United has ordered a further 787-9s for delivery from 2028

Speaking during United’s third quarter results call on 18 October, the airline’s chief financial officer Michael Leskinen said: "With the delays in the supply chain, they’ve become persistent. And so part of what we’re doing is controlling skyline for a longer period of time than we have historically.

"This industry has been an industry that has in the past gone from putting out fire to fire and [our] United Next strategy is putting us on a firmer footing to plan for the longer term. The contractual delivery dates, they’ve been pushing to the right. And we’ll probably continue to see that. And you see us – as you see us playing internally, we’ll have some expectation of continued slipping,” he says.

”But make no mistake, we will make adjustments to the order book and the delivery times in a way that maximises the returns to our shareholders.”

United’s chief commercial officer Andrew Nocella adds that the fresh widebody order also reflects the carrier’s confidence in its strategy to continue growing its international business in the long-term.

”It’s really our confidence in our plan, but its particularly our confidence that we are going to increasingly pivot in the latter part of the decade to global growth and not domestic growth,” he says. ”So we secured those positions, we are confident we will use them.”

He points to the likely retirement of its Boeing 767s ”at some point” later this decade.  ”So with the number of retirements we have, the confidence in our plan – and some of the OEM issues – it just made sense,” Nocella says.

”2028 and beyond is a long time away, but we are really confident in the plan, confident of global growth, we will have to lean into that and we want to lean into that in the latter part of the decade,” he adds.

Nearer term, the airline faces further delivery uncertainty, given the challenges Pratt & Whitney is working through on its GTF engines – which power United’s incoming fleet of Airbus A321neos – and that its orderbook includes Boeing 737-10s, which still await certification.

Leskinen though believes the airline has the ability to ride out any deliveries delays. “We have older aircraft, and we will push some of those older aircraft to fly longer with expected delays in delivery.
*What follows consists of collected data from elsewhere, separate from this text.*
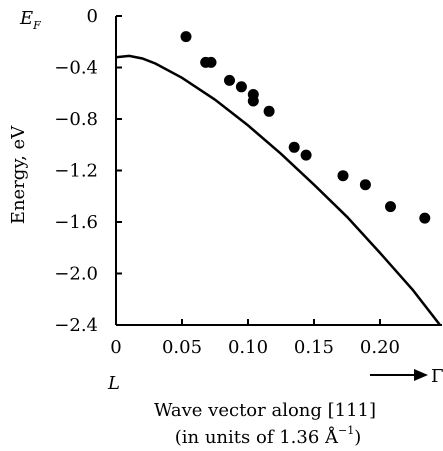 This screenshot has width=443, height=451. I want to click on y-tick-label: −2.4, so click(76, 326).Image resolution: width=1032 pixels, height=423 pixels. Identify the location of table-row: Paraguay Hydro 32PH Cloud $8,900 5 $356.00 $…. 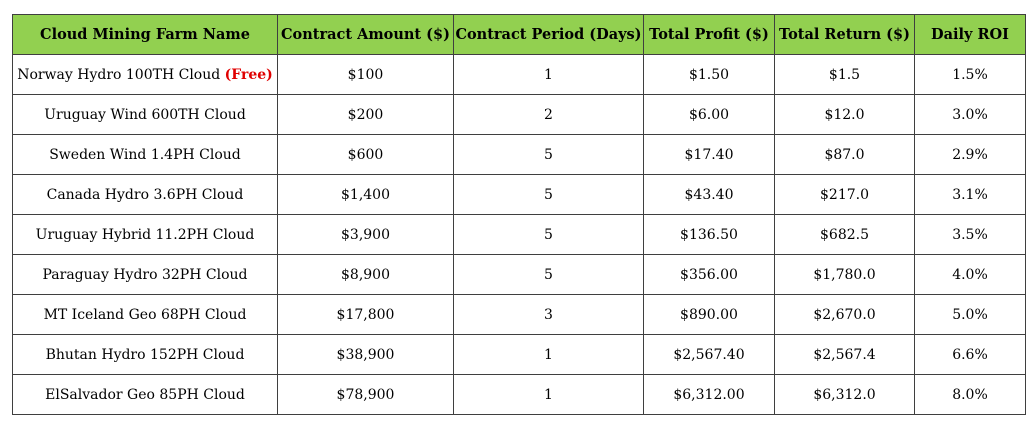
(519, 274).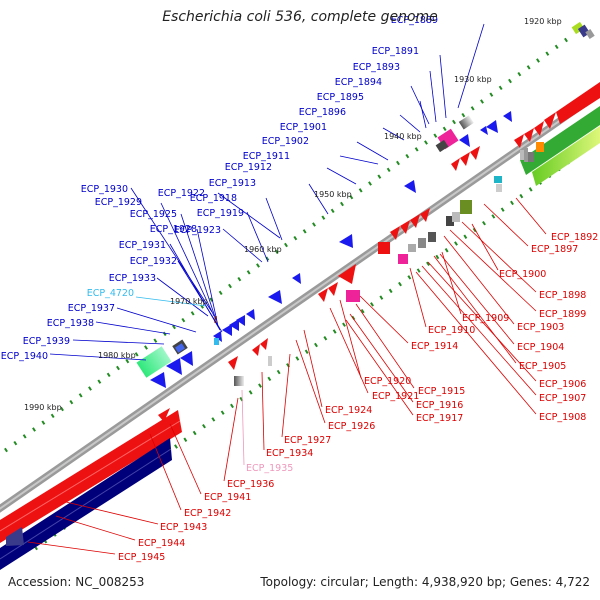 Image resolution: width=600 pixels, height=600 pixels. Describe the element at coordinates (286, 142) in the screenshot. I see `gene-label: ECP_1902` at that location.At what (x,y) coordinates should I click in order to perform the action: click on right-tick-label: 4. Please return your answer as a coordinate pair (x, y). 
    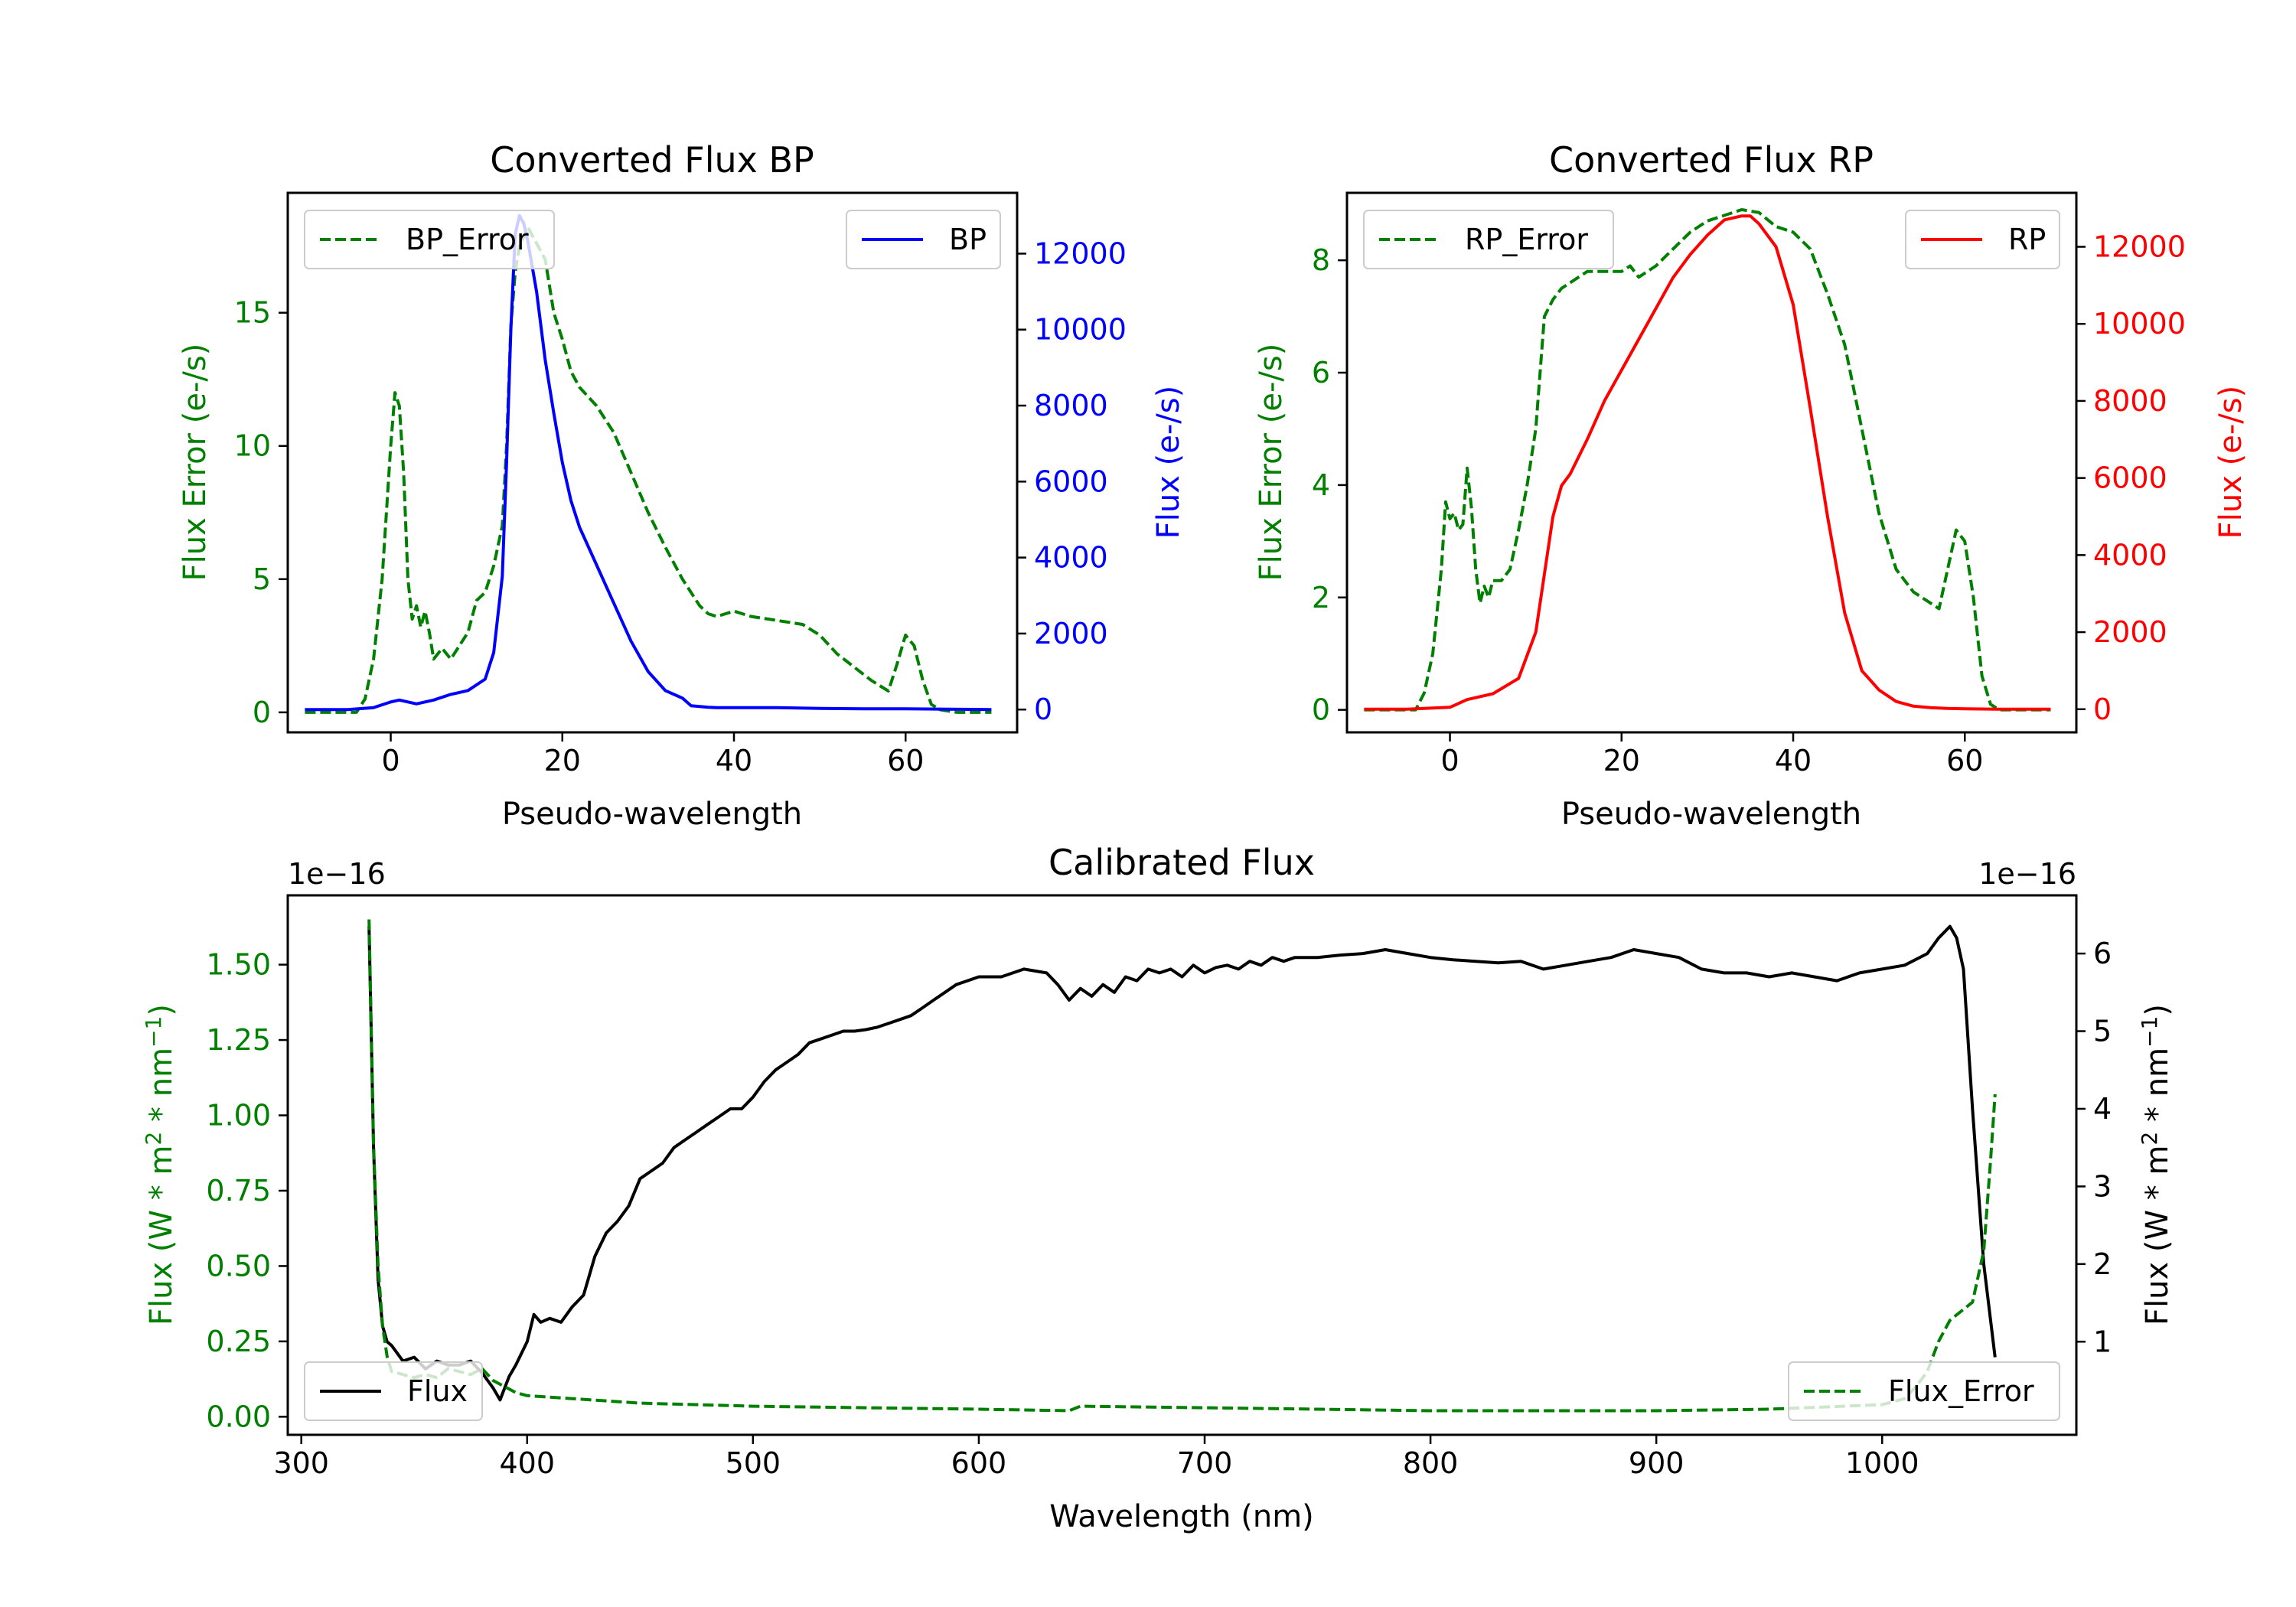
    Looking at the image, I should click on (2102, 1109).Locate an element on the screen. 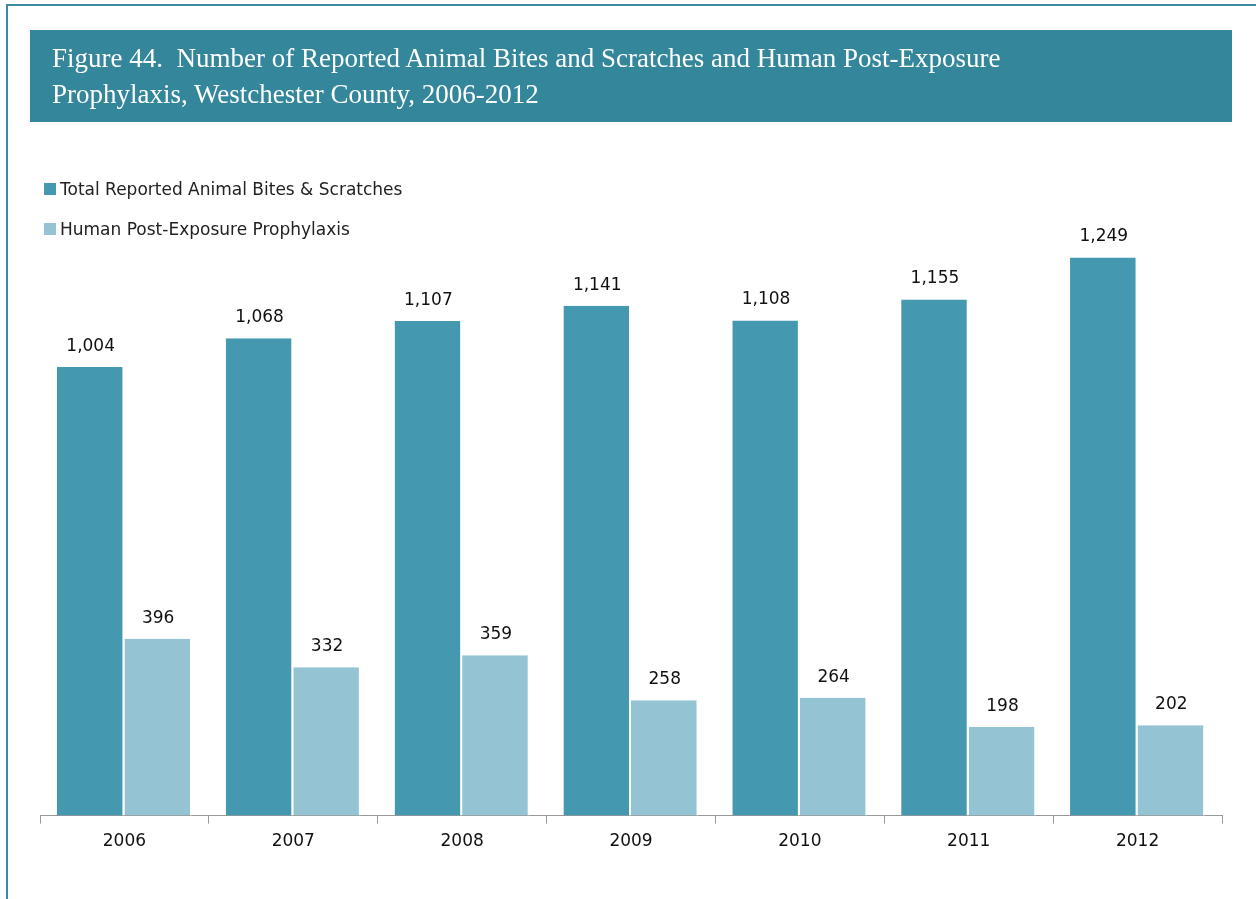 The width and height of the screenshot is (1256, 899). data-label: 1,249 is located at coordinates (1104, 236).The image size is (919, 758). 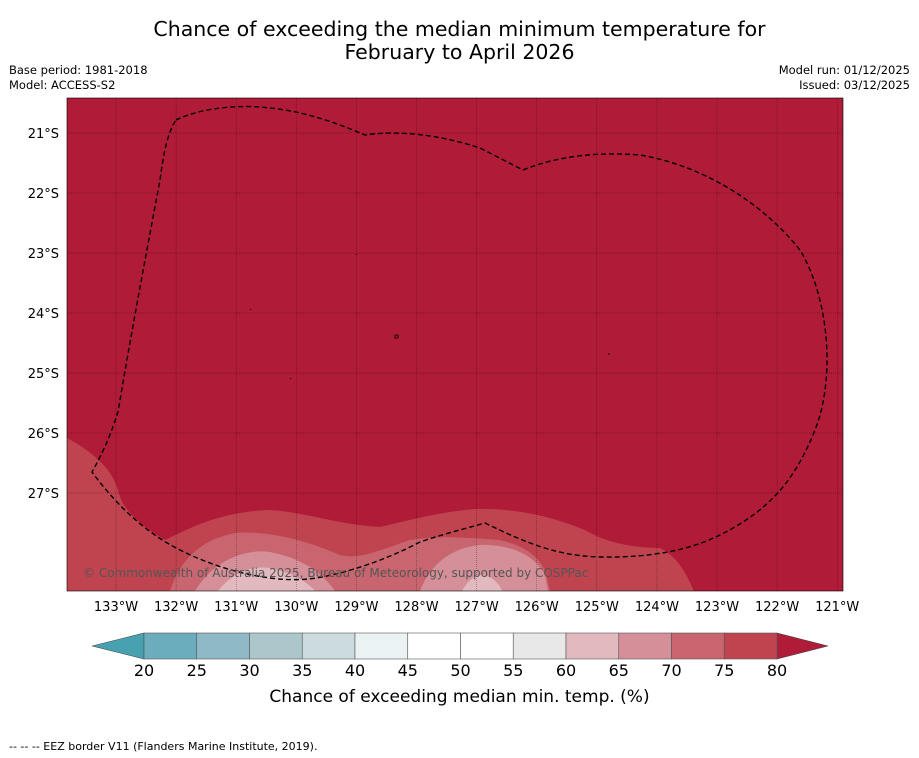 What do you see at coordinates (482, 582) in the screenshot?
I see `probability-band-60-65-east` at bounding box center [482, 582].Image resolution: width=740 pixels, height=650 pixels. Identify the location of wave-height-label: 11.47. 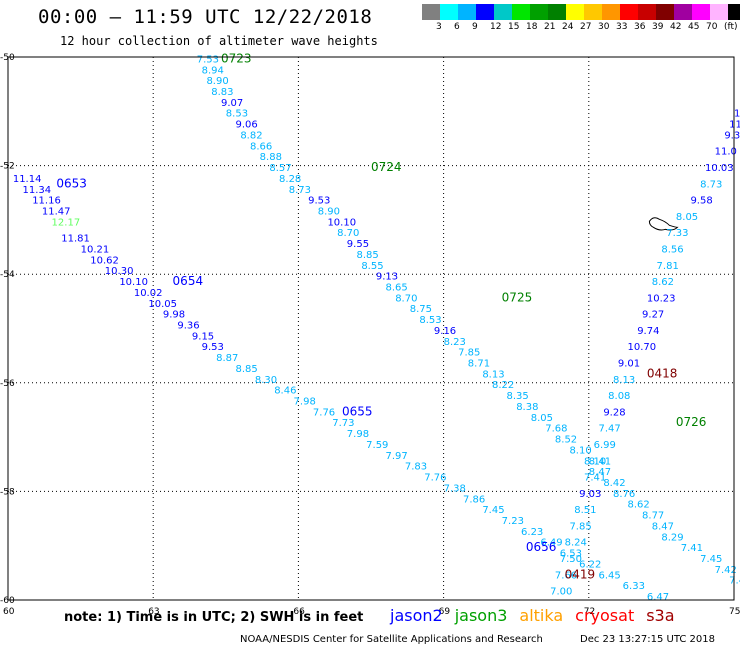
(56, 212).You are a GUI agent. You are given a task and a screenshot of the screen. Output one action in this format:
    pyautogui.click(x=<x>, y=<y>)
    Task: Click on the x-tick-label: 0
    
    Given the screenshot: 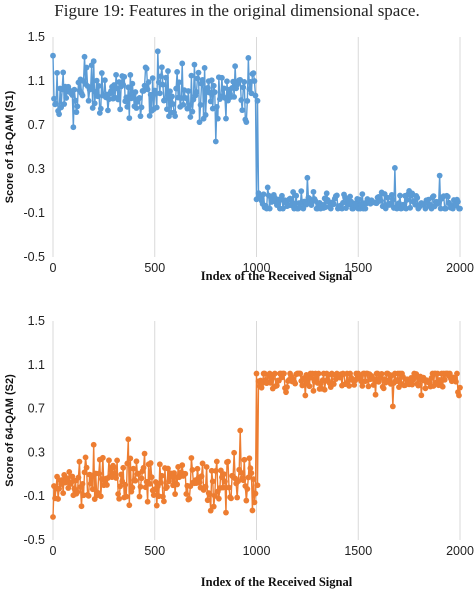 What is the action you would take?
    pyautogui.click(x=54, y=268)
    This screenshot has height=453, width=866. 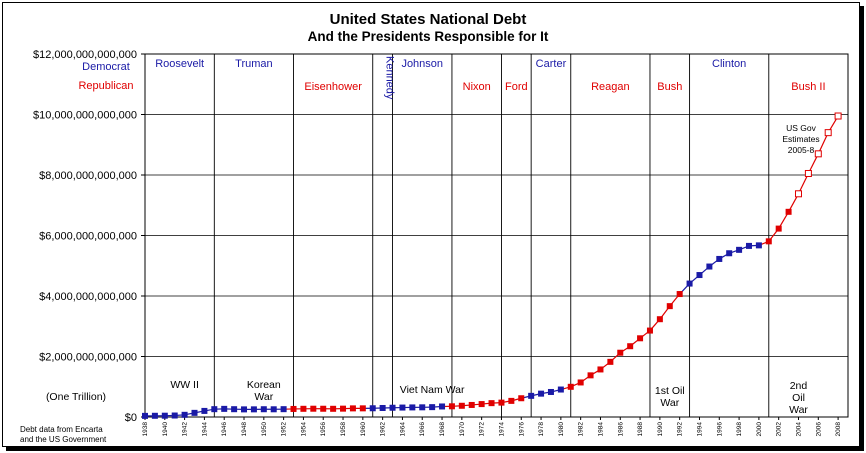 What do you see at coordinates (64, 440) in the screenshot?
I see `source-note-line-2: and the US Government` at bounding box center [64, 440].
I happen to love that option because that is also a return on invested capital enhancing.

”We want to simplify the fleet and those Max 10s are going to be structurally lower cost. We’re excited about them. The A321s are fantastic aircraft," he adds. "I expect those deliveries to really start to drive lower CASM in 2025, not 2024. And so we should understand the timing of that.

"But we’ve got numerous levers to manage the delays from the supply chain.”